Input:
=-=-=
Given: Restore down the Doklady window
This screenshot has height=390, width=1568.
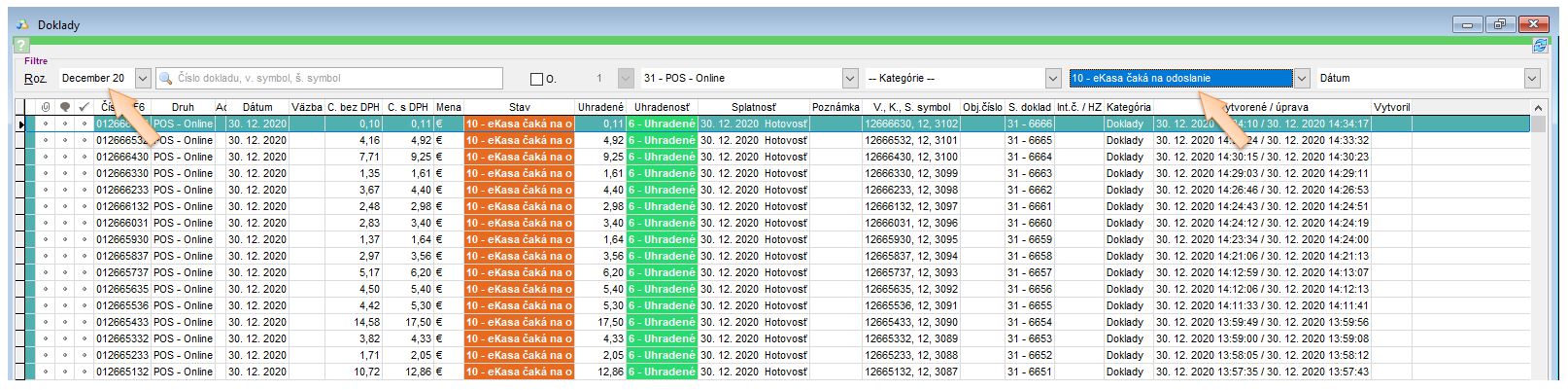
=-=-=
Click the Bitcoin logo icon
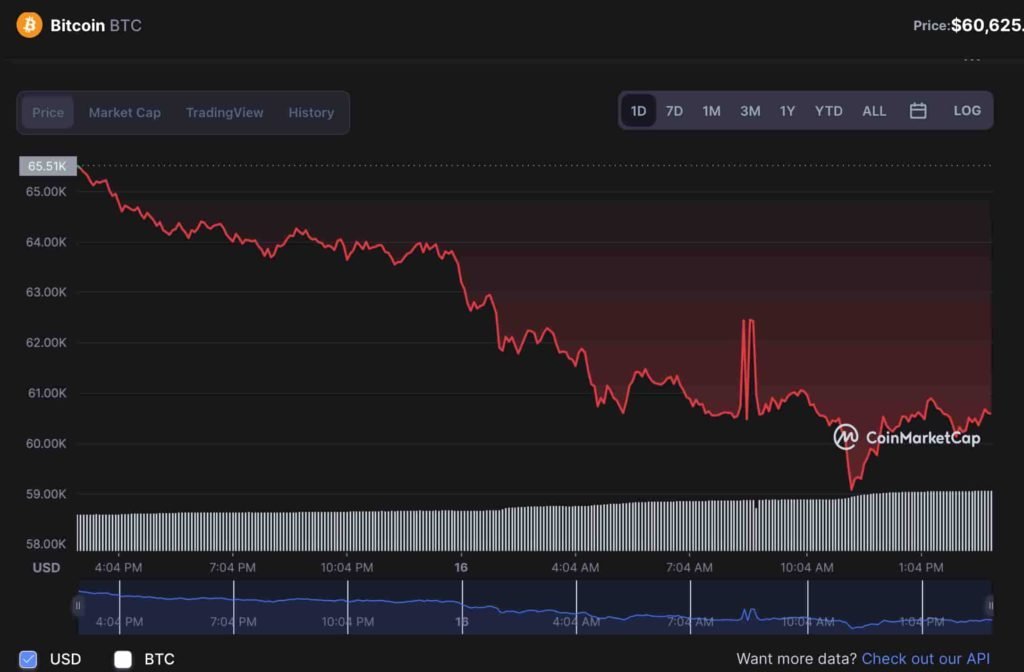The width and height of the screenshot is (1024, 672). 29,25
=-=-=
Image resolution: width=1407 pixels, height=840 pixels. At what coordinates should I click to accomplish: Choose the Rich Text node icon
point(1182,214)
=-=-=
Repeat the items word for word, beginning at the line that contains "Given: Restore down the Doklady window" and stopping after the line that contains "This screenshot has height=390, width=1568.".

Correct response:
Given: Restore down the Doklady window
This screenshot has height=390, width=1568.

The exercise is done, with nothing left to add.